Un rincón rural para el arte contemporáneo en Otavalo

Un rincón rural para el arte contemporáneo en Otavalo

Otavalo se une una vez más a los espacios culturales destinados a salvaguardar el patrimonio pictórico del arte imbabureño. El Museo de Arte Contemporáneo Nuria Rengifo alberga pinturas, esculturas, video-arte y espacios para el performance en vivo. Una nueva propuesta que prioriza las residencias creativas de artistas nacionales y extranjeros.

Inaugurado desde octubre de 2020, este recinto sorteó las consecuencias de la pandemia por covid-19, una de ellas: el confinamiento. La ayuda recibida de las comunidades originarias de Otavalo para terminar la construcción del museo fue vital, entre ellas, el pueblo Cutambi.

Obras de los ecuatorianos Nicolás Herrera o Pablo Kaviedes se resguardan en este sitio, ubicado en una zona rural de este cantón de Imbabura (Hacienda Pisabo, lote 6, Km 11 vía a Selva Alegre).

“Vale la pena conocer las nuevas propuestas que van saliendo, especialmente de la gente de la Universidad de las Artes o la UCE. Hacemos también exposiciones virtuales, tertulias literarias y actividades infantiles como talleres con la comunidad local”, comenta a Revista Mundo Diners Nuria Rengifo, directora del museo.

El museo en Otavalo posee una arquitectura peculiar. Basado en ideas de su directora, artesanos de la comunidad Cutambi aportaron con el esfuerzo físico para la construcción de la estructura en forma de espiral. Un elemento repetitivo en el arte pictórico de Nuria Rengifo. Los materiales utilizados fueron ladrillos, vidrio y metal.

“Unos buenos artesanos venezolanos también nos ayudaron en la parte metálica, con el diseño de una puerta principal hecha a mano, que muestra el árbol de la vida”, comenta Nuria.

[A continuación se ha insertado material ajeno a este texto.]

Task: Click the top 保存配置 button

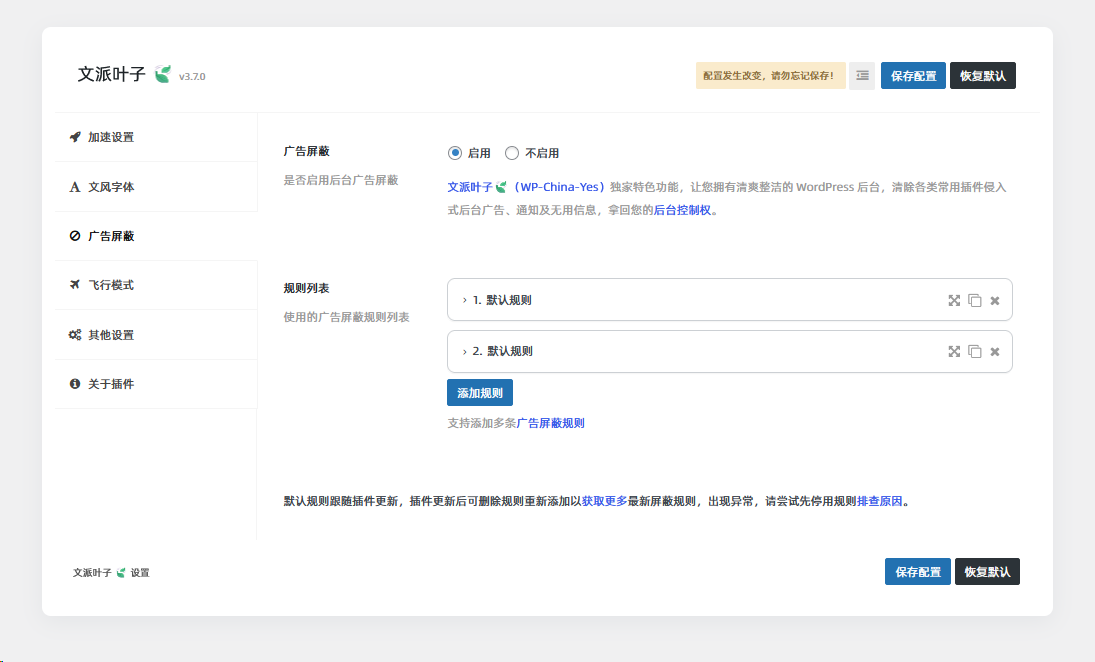Action: coord(913,76)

Una segunda sede se localiza en una zona con abundantes bosques primarios de la Isla Santa Cruz (provincia de Galápagos) y una tercera más pequeña en La Mitad del Mundo (Quito).

Toda la infraestructura está diseñada para satisfacer las necesidades emocionales y espirituales de los residentes artísticos. Un necesario ambiente para la creación.

Residencias para reforzar el arte en Otavalo

Numerosos jóvenes artistas contemporáneos fungen como docentes o guías de las residencias, entre ellos Alexandra Trujillo, Carol Cortez, Mayro Romero, Francisco Santiago Gómez, Cynthia Paredes, entre otros.

Ellos han hecho el seguimiento de los procesos creativos de artistas residentes, como por ejemplo; del coreógrafo imbabureño Rodrigo Herrera, el dúo chileno multidisciplinario Valentina Venegas y Magdalena Irarrázabal, el actor mexicano Efren Olson, la bailarina argentina Antonella Andriola o la escritora italiana Roberta Colucci.

“A ellos se les evalúa a través de un libro de artista físico y una bitácora digital. A través de tutorías vamos evaluando de forma semanal. Ello nos permite dar apoyos de lo que va haciendo cada artista”.

Las temporadas de residencias en Otavalo se extienden hasta seis meses. En Galápagos duran alrededor de dos meses.



En las salas denominadas ‘Project Rooms’ se visualizan los avances de cada proyecto artístico. Todas las actividades se cumplen bajo total autogestión.

Es el único museo de esta clase en toda la provincia de Imbabura, que está ubicado en plena zona rural. Muchos moradores dudaron del impacto cultural de esta galería, que busca alimentar las exploraciones artísticas de sus residentes en un ambiente ideal, sin despegarse de la influencia local.

El museo está abierto al público en general con previa cita.